OK, a little schooling is in order.
First off prefilters and carbons have very little to absolutely nothing to do with TDS. Think about it, they are in the 10, 5, 1 or maybe 0.5 micron ranges. Thats suspended solids.
TDS or dissolved solids are in the 0.0001 micron range, many many times smaller than those are capable of removing.
You CANNOT use TDS as a gauge or measure on when to change prefilters and carbons, theye serve two different purposes. TSS (sediment, particulates, colloidal materials, silt etc) is removed by the prefilter and carbon along with chlorine and some VOCs. They are there solely to protect the expensive RO membrane whose job it is to remove 90-98% of the TDS with the DI resin getting the rest.

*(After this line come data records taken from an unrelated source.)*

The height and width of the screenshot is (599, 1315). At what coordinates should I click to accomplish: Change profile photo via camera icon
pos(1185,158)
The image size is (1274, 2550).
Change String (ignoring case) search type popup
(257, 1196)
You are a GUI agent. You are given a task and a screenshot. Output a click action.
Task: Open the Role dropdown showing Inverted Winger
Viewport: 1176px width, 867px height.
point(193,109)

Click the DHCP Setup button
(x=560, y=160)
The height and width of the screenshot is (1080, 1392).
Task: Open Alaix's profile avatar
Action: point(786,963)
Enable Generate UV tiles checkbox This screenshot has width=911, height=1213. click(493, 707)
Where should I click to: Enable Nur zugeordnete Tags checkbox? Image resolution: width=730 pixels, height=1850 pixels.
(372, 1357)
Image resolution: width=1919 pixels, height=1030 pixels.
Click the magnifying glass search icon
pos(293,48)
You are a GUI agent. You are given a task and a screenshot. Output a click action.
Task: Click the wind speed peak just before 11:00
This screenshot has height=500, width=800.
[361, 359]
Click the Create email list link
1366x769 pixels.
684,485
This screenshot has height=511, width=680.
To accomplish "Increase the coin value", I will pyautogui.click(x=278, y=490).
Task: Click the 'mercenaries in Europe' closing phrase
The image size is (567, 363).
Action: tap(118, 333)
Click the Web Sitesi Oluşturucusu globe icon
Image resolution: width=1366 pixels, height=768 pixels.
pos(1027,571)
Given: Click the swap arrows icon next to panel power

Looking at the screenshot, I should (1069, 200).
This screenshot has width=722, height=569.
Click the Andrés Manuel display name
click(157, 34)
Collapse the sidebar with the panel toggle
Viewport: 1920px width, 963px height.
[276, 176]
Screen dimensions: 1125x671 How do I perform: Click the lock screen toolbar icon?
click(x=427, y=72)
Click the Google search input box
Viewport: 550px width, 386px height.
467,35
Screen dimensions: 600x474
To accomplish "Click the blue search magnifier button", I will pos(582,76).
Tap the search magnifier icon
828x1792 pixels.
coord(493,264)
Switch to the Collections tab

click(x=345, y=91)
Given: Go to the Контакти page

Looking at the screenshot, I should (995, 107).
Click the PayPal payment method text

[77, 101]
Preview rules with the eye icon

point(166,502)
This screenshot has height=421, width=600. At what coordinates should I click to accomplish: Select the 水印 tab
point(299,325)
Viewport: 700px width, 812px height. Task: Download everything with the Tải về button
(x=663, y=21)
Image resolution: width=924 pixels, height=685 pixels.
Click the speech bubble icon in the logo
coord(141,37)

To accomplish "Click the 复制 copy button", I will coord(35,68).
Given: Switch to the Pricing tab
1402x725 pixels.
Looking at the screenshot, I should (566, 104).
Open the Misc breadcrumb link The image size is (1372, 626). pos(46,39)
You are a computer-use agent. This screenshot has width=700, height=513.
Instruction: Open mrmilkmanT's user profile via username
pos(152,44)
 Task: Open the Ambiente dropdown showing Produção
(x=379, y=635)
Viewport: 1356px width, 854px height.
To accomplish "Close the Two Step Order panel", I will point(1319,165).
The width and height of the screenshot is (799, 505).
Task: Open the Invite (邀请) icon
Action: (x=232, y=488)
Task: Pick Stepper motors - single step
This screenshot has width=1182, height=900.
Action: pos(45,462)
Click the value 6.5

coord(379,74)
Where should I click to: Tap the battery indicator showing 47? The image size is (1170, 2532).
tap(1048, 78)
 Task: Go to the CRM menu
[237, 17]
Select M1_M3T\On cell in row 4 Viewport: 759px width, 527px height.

What you need to understand with TDS is if any is present, its possible you have more than you know. Weakly ionized substances like nitrates, phosphates and silicates are just tha, they contain very weakly chaged ions so do not measure well on a TDS meter. You can have high silicates and phosphates in the treated water and not even know it. Another very very important point is DI resins starte releasing these weakly ionized substances even BEFORE it is exhausted. That means when you start seeing 1 or 2 TDS up for 0 TDS you are starting to release contaminants the DI resin has attracted over time and put it back in the treated RO/DI water. Since they are weakly ionized you may not see them and again they will not test well on a TDS meter or hobbyist grade test kits since it is ultrapure water, but rest assured they are present if they were in the tap water.
You always change prefilters and carbon blocks every 6 bmonths like clockwork. At this same time it is advised you disinfect the system with household bleach following the directions I have posted many times to reduce the chances of virus and bacteria growth. You change the RO membrane when it is no longer cost effective to keep changing DI resins frequently and you change the DI resin when it is anyting other than 0 TDS on a regular basis.